Cell subtype Annotation#
In the previous tutorial, we could see that the two Monocytes/Macrophages cell clusters were not distinguished. This might be due to the LLM’s context limitations or a lack of strong prompt. Here, we can further guide the LLM to perform cell subtype identification.
Usage#
Performing cell subtype annotation using GPTBioinsightor:
from anndata import AnnData
background = "Cells are Monocytes/Macrophages cells from a Healthy Donor"
rsub = gbi.get_subtype(adata, group=["2","5"], key="logreg_deg" ,background=background, celltype="Monocytes/Macrophages", out="Subtype.md", topnumber=25, provider="aliyun", model="qwen2-72b-instruct")
rsub
# {'2': 'Classical Monocytes', '5': 'Non-classical Monocytes'}
Comparing the results with manual annotations
adata.obs["celltypes2_gbi"] = adata.obs["celltypes_gbi"].tolist()
adata.obs.loc[adata.obs["leiden"]=="2","celltypes2_gbi"] = 'Classical Monocytes'
adata.obs.loc[adata.obs["leiden"]=="5","celltypes2_gbi"] = 'Non-Classical Monocytes'
sc.pl.umap(adata, color=["leiden", "celltype_manual", "celltypes2_gbi"], legend_loc="on data", frameon=False)

You can find more annotation information in Subtype.md. The contents of Subtype.md is as follows:
# Cell Subtype
### Geneset 2: Classical Monocytes
**Gene marker**: FCGR3A, LST1, MT2A, FCER1G, IFITM2, AIF1, LILRA3, RHOC, IFITM3, STXBP2, PSAP, SAT1, NINJ1, MS4A7, ABI3, DRAP1, SERPINA1, CHCHD10, COTL1, ATP5I, LYN, LRRC25, TYROBP, RP11-290F20.3, CD79B
**Subtype gene marker**: FCGR3A, FCER1G, LYN
**Reason**: The presence of FCGR3A (CD16) and FCER1G (Fc epsilon receptor I gamma chain) indicates a classical monocyte phenotype, which is characterized by high expression of these receptors. LYN, a Src family tyrosine kinase, is also typically expressed in monocytes and is involved in signaling pathways that regulate their function.
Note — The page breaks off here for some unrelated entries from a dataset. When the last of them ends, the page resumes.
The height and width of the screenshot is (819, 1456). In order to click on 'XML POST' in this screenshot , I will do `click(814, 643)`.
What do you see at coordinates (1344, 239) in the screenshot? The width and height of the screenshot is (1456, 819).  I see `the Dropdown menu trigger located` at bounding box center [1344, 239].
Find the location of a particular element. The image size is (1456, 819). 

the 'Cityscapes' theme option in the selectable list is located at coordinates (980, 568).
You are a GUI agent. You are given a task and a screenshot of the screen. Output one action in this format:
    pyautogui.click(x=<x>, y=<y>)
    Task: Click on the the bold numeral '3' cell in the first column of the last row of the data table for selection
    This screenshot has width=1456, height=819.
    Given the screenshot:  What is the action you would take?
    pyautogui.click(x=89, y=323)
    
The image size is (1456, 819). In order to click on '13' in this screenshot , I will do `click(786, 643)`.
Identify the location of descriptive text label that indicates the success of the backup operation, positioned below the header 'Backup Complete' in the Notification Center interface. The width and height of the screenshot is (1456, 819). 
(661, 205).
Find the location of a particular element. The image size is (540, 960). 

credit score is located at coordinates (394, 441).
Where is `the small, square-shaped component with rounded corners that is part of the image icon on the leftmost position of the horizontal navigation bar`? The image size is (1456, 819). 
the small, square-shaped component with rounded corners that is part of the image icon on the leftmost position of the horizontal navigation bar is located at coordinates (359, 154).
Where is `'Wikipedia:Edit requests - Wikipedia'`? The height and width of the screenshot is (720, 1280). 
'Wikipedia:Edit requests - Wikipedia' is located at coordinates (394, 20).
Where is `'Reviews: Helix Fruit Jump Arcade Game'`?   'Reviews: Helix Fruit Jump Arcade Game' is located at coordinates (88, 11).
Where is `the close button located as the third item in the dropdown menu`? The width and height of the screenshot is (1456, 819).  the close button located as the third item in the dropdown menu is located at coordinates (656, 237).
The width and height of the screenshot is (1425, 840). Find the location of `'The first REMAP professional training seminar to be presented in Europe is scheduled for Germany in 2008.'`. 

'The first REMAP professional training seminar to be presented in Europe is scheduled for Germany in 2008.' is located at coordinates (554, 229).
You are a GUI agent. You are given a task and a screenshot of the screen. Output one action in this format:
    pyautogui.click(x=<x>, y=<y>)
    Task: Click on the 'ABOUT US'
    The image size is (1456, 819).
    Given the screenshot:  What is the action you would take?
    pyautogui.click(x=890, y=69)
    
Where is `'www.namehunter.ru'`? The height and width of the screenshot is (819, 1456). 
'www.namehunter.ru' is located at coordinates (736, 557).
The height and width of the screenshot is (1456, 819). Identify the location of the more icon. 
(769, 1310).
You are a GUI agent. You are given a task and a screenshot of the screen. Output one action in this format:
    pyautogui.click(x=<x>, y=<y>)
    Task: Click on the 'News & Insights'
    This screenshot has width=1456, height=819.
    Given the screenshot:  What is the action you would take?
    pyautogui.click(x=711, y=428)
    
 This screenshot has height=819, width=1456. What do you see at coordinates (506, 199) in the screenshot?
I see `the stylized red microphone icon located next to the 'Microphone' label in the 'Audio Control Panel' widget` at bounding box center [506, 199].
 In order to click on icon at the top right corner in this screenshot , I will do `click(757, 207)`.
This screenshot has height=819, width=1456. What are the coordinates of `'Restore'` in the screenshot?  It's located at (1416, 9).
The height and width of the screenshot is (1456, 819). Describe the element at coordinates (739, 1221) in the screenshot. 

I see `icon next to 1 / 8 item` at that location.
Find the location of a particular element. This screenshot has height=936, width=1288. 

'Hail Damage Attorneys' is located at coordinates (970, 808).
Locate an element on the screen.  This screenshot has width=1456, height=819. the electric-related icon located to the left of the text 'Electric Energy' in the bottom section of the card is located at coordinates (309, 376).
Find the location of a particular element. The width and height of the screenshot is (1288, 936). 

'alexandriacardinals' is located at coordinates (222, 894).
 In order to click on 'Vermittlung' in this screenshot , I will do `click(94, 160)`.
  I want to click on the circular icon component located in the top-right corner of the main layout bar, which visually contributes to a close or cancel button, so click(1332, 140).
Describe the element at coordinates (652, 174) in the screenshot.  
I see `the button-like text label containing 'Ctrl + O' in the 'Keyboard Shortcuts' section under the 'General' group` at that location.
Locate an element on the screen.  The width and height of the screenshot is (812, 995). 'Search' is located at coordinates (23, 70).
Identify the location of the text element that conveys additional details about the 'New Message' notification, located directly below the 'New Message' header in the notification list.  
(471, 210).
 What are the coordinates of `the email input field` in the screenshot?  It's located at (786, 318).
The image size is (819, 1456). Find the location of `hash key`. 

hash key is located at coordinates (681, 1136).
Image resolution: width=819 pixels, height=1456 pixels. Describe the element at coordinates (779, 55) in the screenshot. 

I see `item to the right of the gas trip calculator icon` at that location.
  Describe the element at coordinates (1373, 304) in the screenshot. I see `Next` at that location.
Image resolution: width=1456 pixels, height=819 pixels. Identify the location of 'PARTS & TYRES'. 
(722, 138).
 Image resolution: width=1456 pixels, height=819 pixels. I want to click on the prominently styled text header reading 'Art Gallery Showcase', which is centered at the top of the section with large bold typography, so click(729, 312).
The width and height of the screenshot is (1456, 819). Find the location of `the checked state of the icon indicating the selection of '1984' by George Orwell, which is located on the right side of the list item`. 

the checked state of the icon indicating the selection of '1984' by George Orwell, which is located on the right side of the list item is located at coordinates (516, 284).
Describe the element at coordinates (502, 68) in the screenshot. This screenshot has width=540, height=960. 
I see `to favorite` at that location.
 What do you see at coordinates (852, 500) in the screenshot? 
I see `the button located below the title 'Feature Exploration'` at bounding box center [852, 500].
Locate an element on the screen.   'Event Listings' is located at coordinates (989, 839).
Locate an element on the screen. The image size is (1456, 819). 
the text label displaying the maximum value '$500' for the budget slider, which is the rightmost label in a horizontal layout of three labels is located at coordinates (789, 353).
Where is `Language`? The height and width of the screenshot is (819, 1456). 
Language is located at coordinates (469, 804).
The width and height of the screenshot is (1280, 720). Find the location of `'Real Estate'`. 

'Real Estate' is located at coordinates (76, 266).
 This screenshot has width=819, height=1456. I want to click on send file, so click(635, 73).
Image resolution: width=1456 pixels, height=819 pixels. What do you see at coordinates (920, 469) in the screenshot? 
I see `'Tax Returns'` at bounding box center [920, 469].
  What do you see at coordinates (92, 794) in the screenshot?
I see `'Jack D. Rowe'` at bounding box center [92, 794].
**Cell state**: In a healthy donor, these classical monocytes are likely in a surveillance state, patrolling tissues and blood for signs of infection or tissue damage. They may also be involved in antigen presentation and initiation of immune responses.
### Geneset 5: Non-classical Monocytes
**Gene marker**: S100A8, LYZ, S100A9, LGALS2, FCN1, CD14, GSTP1, FTL, MS4A6A, CFD, NPC2, TYROBP, GRN, APOBEC3A, GPX1, NCF2, IER2, CTSS, S100A6, CSF3R, LGALS1, LGALS3, CST3, CEBPD, TMEM176B
**Subtype gene marker**: S100A8, S100A9, LGALS1, LGALS3
**Reason**: The genes S100A8 and S100A9 encode proteins that form heterodimers known as calprotectin, which are highly expressed in non-classical monocytes and associated with inflammation and host defense. LGALS1 and LGALS3 (galectins) are also characteristic of non-classical monocytes and play roles in cell-cell interactions during immune responses.
**Cell state**: These non-classical monocytes might be in a state of readiness for migration into tissues, where they can differentiate further into macrophages or dendritic cells. In a healthy individual, they could be involved in maintaining tissue homeostasis and responding to minor inflammatory stimuli.